Réalisé par Nikolaj Arcel

Avec Idris Elba, Matthew McConaughey, Tom Taylor
Pays:  Afrique du Sud,   États-Unis
Genres : Fantastique, Action, Science Fiction, Aventure
Durée : 1 h 35 min
Année de production : 2017
5/10
Adaptée d’une série de romans de Stephen King, il faut reconnaître que cette Tour sombre possède pas mal d’atouts associés à tout autant de défauts. Saga de 8 tomes, cet univers mixant fantastique, fantasy et western se résume à un simple film de 1h30. Ainsi comment peut-on résumer une saga aussi grande que celle de d’Harry Potter en un seul et unique film?

Le dernier Pistolero est condamné à livrer une éternelle bataille contre l’Homme en noir, qu’il doit à tout prix empêcher de détruire la Tour sombre, clé de voûte de la cohésion de l’univers.
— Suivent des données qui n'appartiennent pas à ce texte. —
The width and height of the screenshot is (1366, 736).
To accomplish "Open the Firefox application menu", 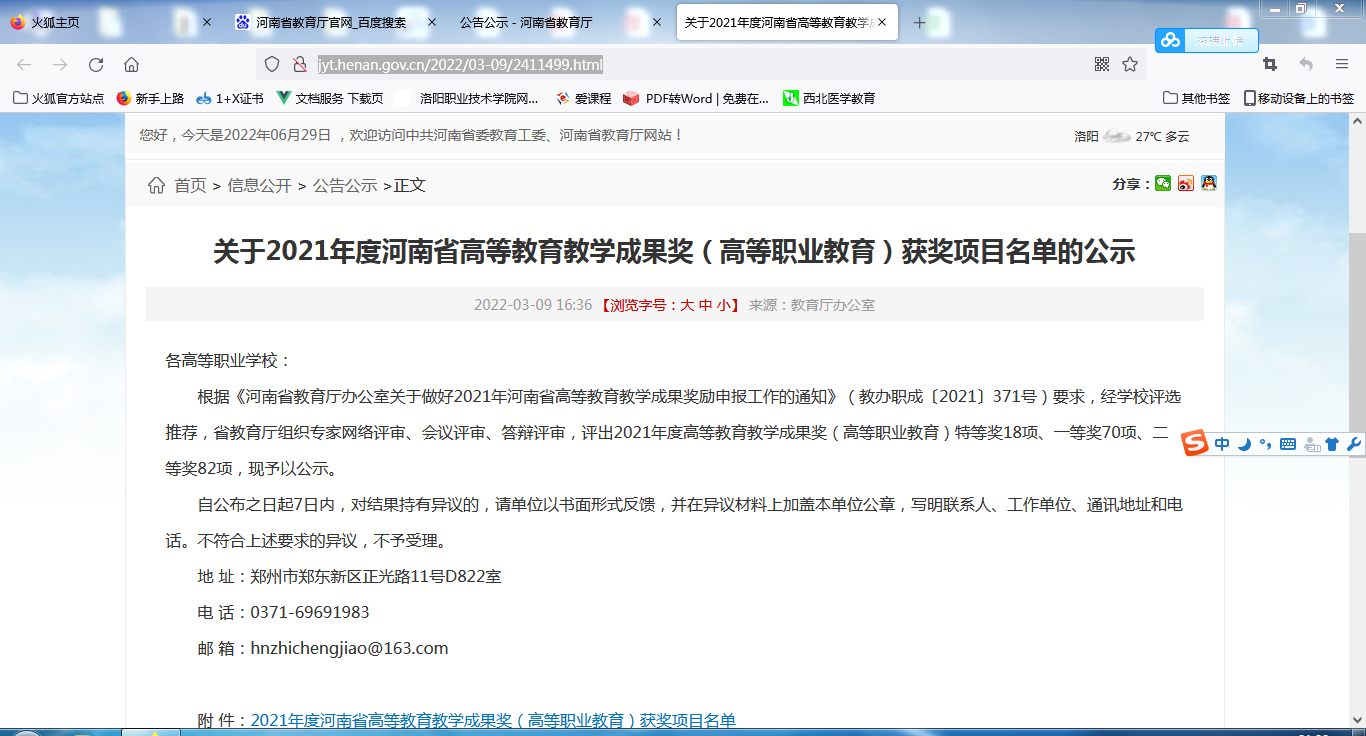I will click(x=1342, y=65).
Mais à part la voir, on ne connaît pas la genèse de cette tour, point central du film. Ainsi se base le scénario autour d’une mystérieuse Tour, sans s’efforcer de donner plus d’explications sur les raisons exactes qui poussent la Tour Sombre à stabiliser un univers. À part dire qu’elle s’engendrera le chaos dans l’Univers, on s’étonne de voir que sa destruction est possible par le « mental » d’enfants. Le spectateur se trouve ainsi dépassé par un constat sans crédibilité face à un scénario manichéen du bien contre le mal qui vont s’affronter dans un ultime combat d’une durée d’une heure. De plus, le Shining, effet revu de King, n’est là aussi pas du tout exploité.

Critique : La Tour Sombre, étrange adaptation de Stephen King | Premiere.frHeureusement, la mise en scène nous sauve d’un film bâclé, ce qui est consternant quand on sait que l’intrigue est adaptée des écrits de Stephen King. Les scènes de combat se focalisent ainsi sur le Pisolero affrontant ses ennemis, avec un talent inouï. Lorsque le Pistolero charge ses munitions, lorsqu’il trouve sa cible en fermant les yeux, lorsqu’il crée des combinaisons en enchainant plusieurs tirs, le spectacle est assez grandiose. Vous l’aurez compris, Le Pistolero, est la clé de voute du film, bien plus que La Tour sombre qui conserve bien trop de mystère. En face, nous avons un Matthew McConaughey qui cabotine dans un rôle qui semble ne pas lui coller à la peau du tout. La fin est assez ridicule et se résout comme d’habitude dans l’éclat d’une balle bien placée, qui laisse le spectateur radicalement sur sa faim, sur un happy-end bien loin de la fin pensée à l’origine.

Un potentiel gâché par un film étriqué au scénario comprimé, sans jouir des écrits du romancier King!